* Problem to work on:
Once the line holding "Given: Click the" is found in the entries below, transcribe exactly every line up to and including the one holding "The width and height of the screenshot is (650, 316).", but leave out the pictures.

** Opening Material for this task block **

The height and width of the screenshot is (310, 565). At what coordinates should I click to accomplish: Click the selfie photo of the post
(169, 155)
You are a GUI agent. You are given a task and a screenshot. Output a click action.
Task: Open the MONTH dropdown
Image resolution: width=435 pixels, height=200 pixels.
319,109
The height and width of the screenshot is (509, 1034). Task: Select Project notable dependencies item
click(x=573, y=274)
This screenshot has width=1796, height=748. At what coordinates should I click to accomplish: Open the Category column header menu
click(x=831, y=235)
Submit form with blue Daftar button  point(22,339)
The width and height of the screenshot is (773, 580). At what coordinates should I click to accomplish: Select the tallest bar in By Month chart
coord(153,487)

** Closing Material for this task block **
** Opening Material for this task block **

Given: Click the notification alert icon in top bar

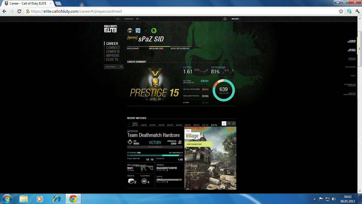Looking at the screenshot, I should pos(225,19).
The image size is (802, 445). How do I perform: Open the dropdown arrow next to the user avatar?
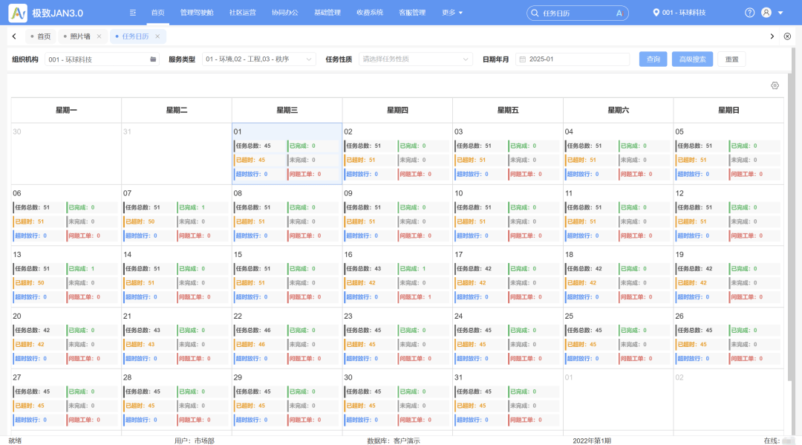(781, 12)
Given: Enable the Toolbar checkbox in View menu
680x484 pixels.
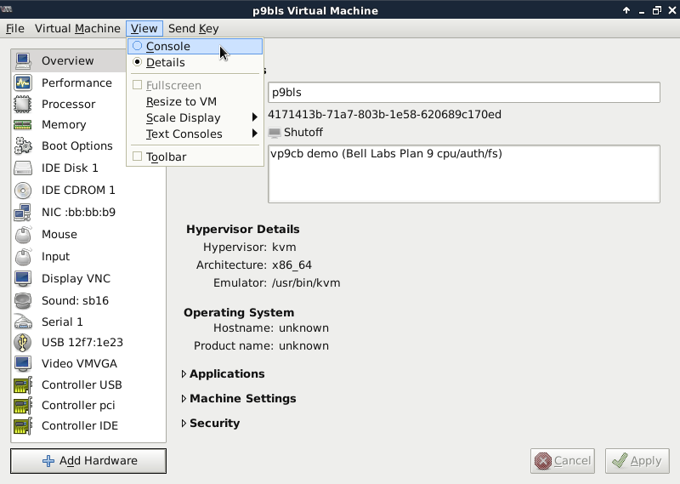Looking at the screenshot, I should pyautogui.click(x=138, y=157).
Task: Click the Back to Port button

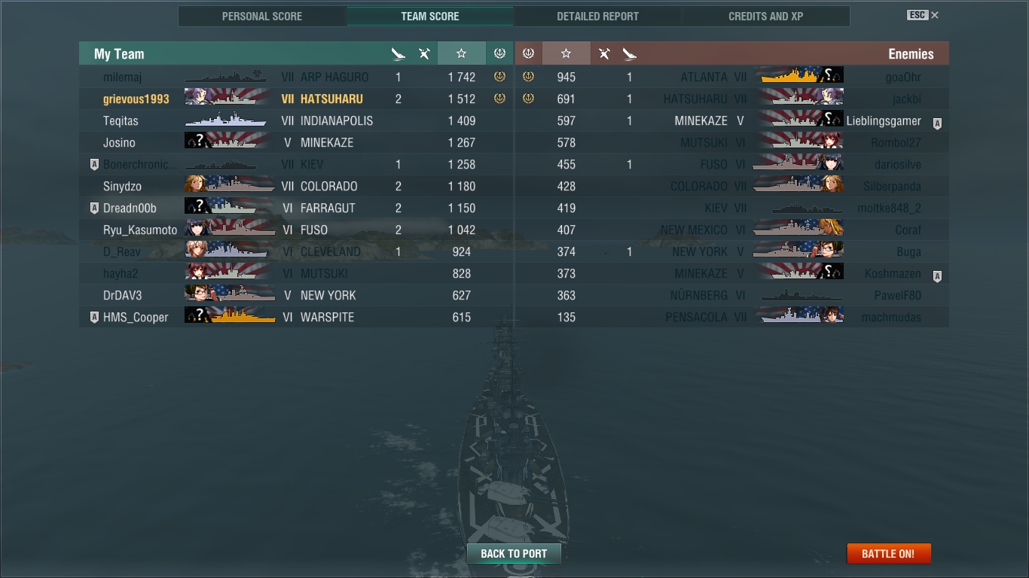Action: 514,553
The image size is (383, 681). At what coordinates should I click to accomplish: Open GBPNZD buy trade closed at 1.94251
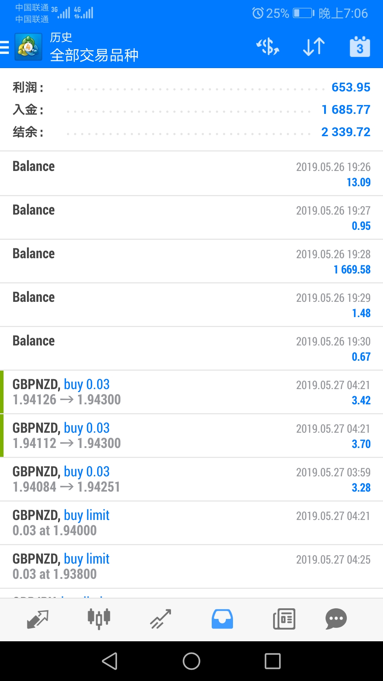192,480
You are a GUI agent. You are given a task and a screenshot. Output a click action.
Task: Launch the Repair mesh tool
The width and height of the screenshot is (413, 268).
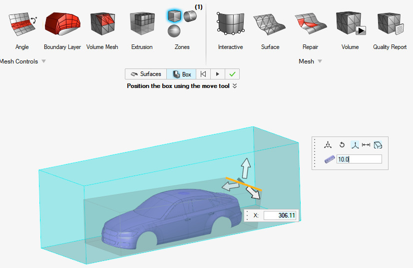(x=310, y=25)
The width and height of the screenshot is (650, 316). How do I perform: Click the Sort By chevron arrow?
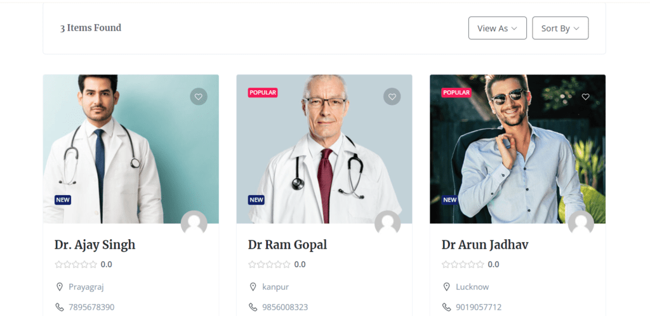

** Closing Material for this task block **

* Reply to the exercise:
Given: Click the notification alert icon in top bar

Looking at the screenshot, I should pos(225,19).
The image size is (802, 445). How do I perform: Open the dropdown arrow next to the user avatar?
(781, 12)
Given: Enable the Toolbar checkbox in View menu
680x484 pixels.
Looking at the screenshot, I should pyautogui.click(x=138, y=157).
Task: Click the Back to Port button

Action: 514,553
The image size is (383, 681). At what coordinates should I click to accomplish: Open GBPNZD buy trade closed at 1.94251
192,480
You are a GUI agent. You are given a task and a screenshot. Output a click action.
Task: Launch the Repair mesh tool
The width and height of the screenshot is (413, 268).
(x=310, y=25)
The width and height of the screenshot is (650, 316). How do I perform: Click the Sort By chevron arrow?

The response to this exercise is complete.